## REQUIRED WORK
Here is a set of records. Copy them all exactly.

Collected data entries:

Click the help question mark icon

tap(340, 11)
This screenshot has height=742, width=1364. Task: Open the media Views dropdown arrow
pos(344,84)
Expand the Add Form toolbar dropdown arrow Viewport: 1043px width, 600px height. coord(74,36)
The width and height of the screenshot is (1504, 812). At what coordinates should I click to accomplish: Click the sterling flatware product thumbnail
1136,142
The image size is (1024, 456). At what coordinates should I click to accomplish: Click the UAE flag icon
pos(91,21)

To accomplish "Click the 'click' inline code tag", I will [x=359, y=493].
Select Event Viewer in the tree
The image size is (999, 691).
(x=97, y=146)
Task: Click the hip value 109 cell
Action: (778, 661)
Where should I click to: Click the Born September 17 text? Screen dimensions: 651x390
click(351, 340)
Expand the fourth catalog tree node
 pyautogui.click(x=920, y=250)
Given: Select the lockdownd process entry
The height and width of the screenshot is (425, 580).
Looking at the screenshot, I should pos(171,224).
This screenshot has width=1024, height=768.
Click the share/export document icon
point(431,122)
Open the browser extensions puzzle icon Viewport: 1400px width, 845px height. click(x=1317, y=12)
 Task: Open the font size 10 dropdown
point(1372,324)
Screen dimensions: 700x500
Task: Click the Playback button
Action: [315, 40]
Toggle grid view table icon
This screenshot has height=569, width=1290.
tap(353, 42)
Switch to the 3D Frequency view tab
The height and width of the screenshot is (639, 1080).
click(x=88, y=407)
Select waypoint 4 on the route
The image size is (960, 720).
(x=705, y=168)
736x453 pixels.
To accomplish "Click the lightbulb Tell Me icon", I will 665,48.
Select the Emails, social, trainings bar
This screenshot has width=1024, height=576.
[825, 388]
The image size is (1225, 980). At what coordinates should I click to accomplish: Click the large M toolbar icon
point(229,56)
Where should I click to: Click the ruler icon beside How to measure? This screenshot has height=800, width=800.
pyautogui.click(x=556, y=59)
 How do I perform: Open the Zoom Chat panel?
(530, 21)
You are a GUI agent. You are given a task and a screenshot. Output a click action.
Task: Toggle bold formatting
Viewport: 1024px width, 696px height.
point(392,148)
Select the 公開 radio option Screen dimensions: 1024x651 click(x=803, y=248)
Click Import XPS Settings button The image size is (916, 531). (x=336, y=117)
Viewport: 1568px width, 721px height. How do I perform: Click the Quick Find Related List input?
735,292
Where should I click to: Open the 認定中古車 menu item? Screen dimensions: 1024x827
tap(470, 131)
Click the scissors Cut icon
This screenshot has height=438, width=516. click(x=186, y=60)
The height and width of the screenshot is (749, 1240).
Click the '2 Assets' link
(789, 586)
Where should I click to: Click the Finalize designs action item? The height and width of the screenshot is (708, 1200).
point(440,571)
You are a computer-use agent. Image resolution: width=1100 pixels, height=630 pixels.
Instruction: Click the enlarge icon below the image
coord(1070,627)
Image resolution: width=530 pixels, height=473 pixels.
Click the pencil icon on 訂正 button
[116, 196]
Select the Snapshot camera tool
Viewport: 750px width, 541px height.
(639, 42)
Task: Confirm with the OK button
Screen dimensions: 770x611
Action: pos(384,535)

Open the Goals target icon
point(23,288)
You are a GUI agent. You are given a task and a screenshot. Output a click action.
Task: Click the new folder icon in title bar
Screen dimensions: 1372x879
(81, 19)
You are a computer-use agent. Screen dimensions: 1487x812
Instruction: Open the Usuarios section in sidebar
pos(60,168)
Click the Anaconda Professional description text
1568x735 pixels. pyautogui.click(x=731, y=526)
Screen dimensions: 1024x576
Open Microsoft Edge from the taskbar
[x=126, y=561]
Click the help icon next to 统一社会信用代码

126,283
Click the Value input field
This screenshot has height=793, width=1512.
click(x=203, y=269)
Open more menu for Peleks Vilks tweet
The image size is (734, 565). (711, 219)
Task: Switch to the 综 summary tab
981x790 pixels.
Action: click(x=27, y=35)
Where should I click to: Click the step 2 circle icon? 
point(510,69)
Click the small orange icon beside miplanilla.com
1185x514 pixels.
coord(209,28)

## RESULT BELOW
Click the help question mark icon

tap(340, 11)
This screenshot has height=742, width=1364. Task: Open the media Views dropdown arrow
pos(344,84)
Expand the Add Form toolbar dropdown arrow Viewport: 1043px width, 600px height. coord(74,36)
The width and height of the screenshot is (1504, 812). At what coordinates should I click to accomplish: Click the sterling flatware product thumbnail
1136,142
The image size is (1024, 456). At what coordinates should I click to accomplish: Click the UAE flag icon
pos(91,21)

To accomplish "Click the 'click' inline code tag", I will [x=359, y=493].
Select Event Viewer in the tree
The image size is (999, 691).
(x=97, y=146)
Task: Click the hip value 109 cell
Action: (778, 661)
Where should I click to: Click the Born September 17 text? Screen dimensions: 651x390
click(351, 340)
Expand the fourth catalog tree node
 pyautogui.click(x=920, y=250)
Given: Select the lockdownd process entry
The height and width of the screenshot is (425, 580).
Looking at the screenshot, I should pos(171,224).
This screenshot has width=1024, height=768.
Click the share/export document icon
point(431,122)
Open the browser extensions puzzle icon Viewport: 1400px width, 845px height. click(x=1317, y=12)
 Task: Open the font size 10 dropdown
point(1372,324)
Screen dimensions: 700x500
Task: Click the Playback button
Action: [315, 40]
Toggle grid view table icon
This screenshot has height=569, width=1290.
tap(353, 42)
Switch to the 3D Frequency view tab
The height and width of the screenshot is (639, 1080).
click(x=88, y=407)
Select waypoint 4 on the route
The image size is (960, 720).
(x=705, y=168)
736x453 pixels.
To accomplish "Click the lightbulb Tell Me icon", I will 665,48.
Select the Emails, social, trainings bar
This screenshot has width=1024, height=576.
[825, 388]
The image size is (1225, 980). At what coordinates should I click to accomplish: Click the large M toolbar icon
point(229,56)
Where should I click to: Click the ruler icon beside How to measure? This screenshot has height=800, width=800.
pyautogui.click(x=556, y=59)
 How do I perform: Open the Zoom Chat panel?
(530, 21)
You are a GUI agent. You are given a task and a screenshot. Output a click action.
Task: Toggle bold formatting
Viewport: 1024px width, 696px height.
point(392,148)
Select the 公開 radio option Screen dimensions: 1024x651 click(x=803, y=248)
Click Import XPS Settings button The image size is (916, 531). (x=336, y=117)
Viewport: 1568px width, 721px height. How do I perform: Click the Quick Find Related List input?
735,292
Where should I click to: Open the 認定中古車 menu item? Screen dimensions: 1024x827
tap(470, 131)
Click the scissors Cut icon
This screenshot has height=438, width=516. click(x=186, y=60)
The height and width of the screenshot is (749, 1240).
Click the '2 Assets' link
(789, 586)
Where should I click to: Click the Finalize designs action item? The height and width of the screenshot is (708, 1200).
point(440,571)
You are a computer-use agent. Image resolution: width=1100 pixels, height=630 pixels.
Instruction: Click the enlarge icon below the image
coord(1070,627)
Image resolution: width=530 pixels, height=473 pixels.
Click the pencil icon on 訂正 button
[116, 196]
Select the Snapshot camera tool
Viewport: 750px width, 541px height.
(639, 42)
Task: Confirm with the OK button
Screen dimensions: 770x611
Action: pos(384,535)

Open the Goals target icon
point(23,288)
You are a GUI agent. You are given a task and a screenshot. Output a click action.
Task: Click the new folder icon in title bar
Screen dimensions: 1372x879
(81, 19)
You are a computer-use agent. Screen dimensions: 1487x812
Instruction: Open the Usuarios section in sidebar
pos(60,168)
Click the Anaconda Professional description text
1568x735 pixels. pyautogui.click(x=731, y=526)
Screen dimensions: 1024x576
Open Microsoft Edge from the taskbar
[x=126, y=561]
Click the help icon next to 统一社会信用代码

126,283
Click the Value input field
This screenshot has height=793, width=1512.
click(x=203, y=269)
Open more menu for Peleks Vilks tweet
The image size is (734, 565). (711, 219)
Task: Switch to the 综 summary tab
981x790 pixels.
Action: click(x=27, y=35)
Where should I click to: Click the step 2 circle icon? 
point(510,69)
Click the small orange icon beside miplanilla.com
1185x514 pixels.
coord(209,28)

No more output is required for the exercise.